▶ DATA ENTRIES
start
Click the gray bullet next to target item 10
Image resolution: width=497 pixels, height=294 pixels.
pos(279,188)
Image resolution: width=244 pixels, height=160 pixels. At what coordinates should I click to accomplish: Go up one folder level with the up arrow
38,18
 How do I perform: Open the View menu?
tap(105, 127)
end
start
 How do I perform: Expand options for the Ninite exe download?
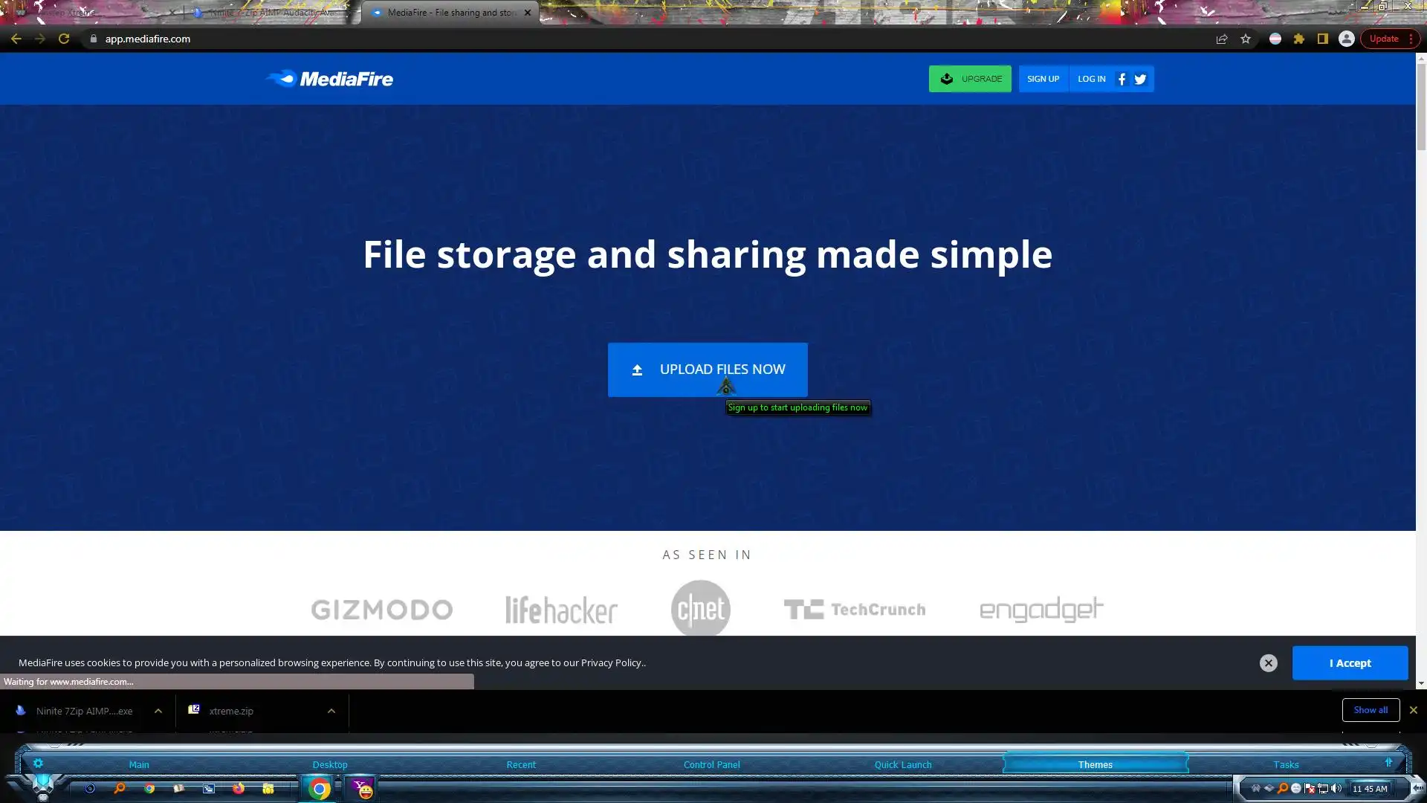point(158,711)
end
▶ SET EXERCISE
Rewrite the lines between the one holding "Click the gray bullet next to target item 10" and the one holding "tap(105, 127)", inclusive, with "View menu" changed to "Tools menu" and everything else left as it stands.

▶ SOLVED PROBLEM
Click the gray bullet next to target item 10
Image resolution: width=497 pixels, height=294 pixels.
pos(279,188)
Image resolution: width=244 pixels, height=160 pixels. At what coordinates should I click to accomplish: Go up one folder level with the up arrow
38,18
 How do I perform: Open the Tools menu?
tap(105, 127)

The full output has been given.